List each purpose the sermon notes below give for God the Father sending His Son.

* DOCUMENT EXTRACT *
— Begin —

- Sermon Notes
The Fruit of Living Faith
As we continue in Matthew chapter 21, we picked up the story the day after the famous triumphant entry of Jesus into Jerusalem. If you remember, that day
of Christ’s entry into Jerusalem was one of the most significant days in all of human history.
God the Father has sent His Son to redeem a world lost in sin, to carry our burdens Himself, to fulfill all prophecy and to bring the life and light of
God into a dark and hopeless world.
When He entered Jerusalem that day, He immediately went to the Temple and overturned the tables of the money changers and those taking advantage of people
who wanted to sincerely worship God. Then the blind and the lame came to Him in the Temple, and He healed them.
Step back for a moment and realize how significant this was to them and also to us. God had called Israel His chosen people and placed His name there.
He caused His glory to be among them that it might be a picture for all people that God desires to be “Emmanuel,” God with us.
God had also chosen Jerusalem, the “possession of peace” that His name might be there forever. And so here was Jesus, the Son of God, healer of the blind,
the lame, the deaf, champion over demons, the One who raised Lazarus from the dead; this should have been a day of triumph, of celebration, of rejoicing,
but instead it was a day of confrontation.
They had all the appearance of religion, there were many leaves on the tree, but there was no fruit. Where were those who followed after God sincerely,
genuinely loving God from the depths of their soul?
The next morning as Jesus was returning to the city, He came to a lone fig tree by the road. It was covered with leaves and therefore it had the promise
of fruit, of figs, but there was no fruit, there were leaves only, so Jesus said to it, “No longer shall there be any fruit from you.” And it withered
As we will see as we study through this chapter, God does things with purpose and there’s much purpose and life lessons for us in what happened to the
In fact, the rest of this chapter is about the fruit of living faith that God desires to see in our lives as well.

— End —

* RECORDED DATA *

— Begin —

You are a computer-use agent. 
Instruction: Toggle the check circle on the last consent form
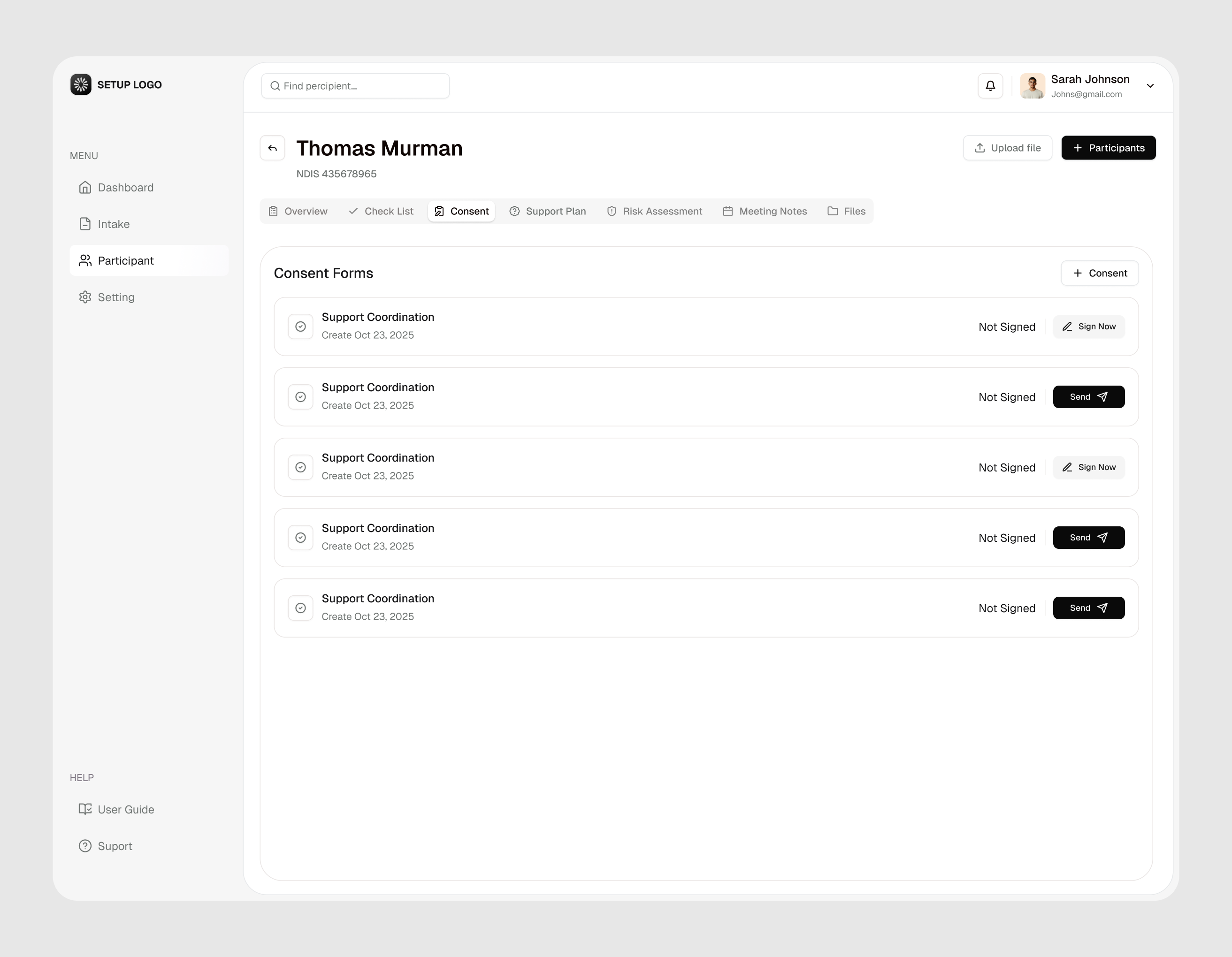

— End —

* EXERCISE ANSWER *
- To redeem a world lost in sin
- To carry our burdens Himself
- To fulfill all prophecy
- To bring the life and light of God into a dark and hopeless world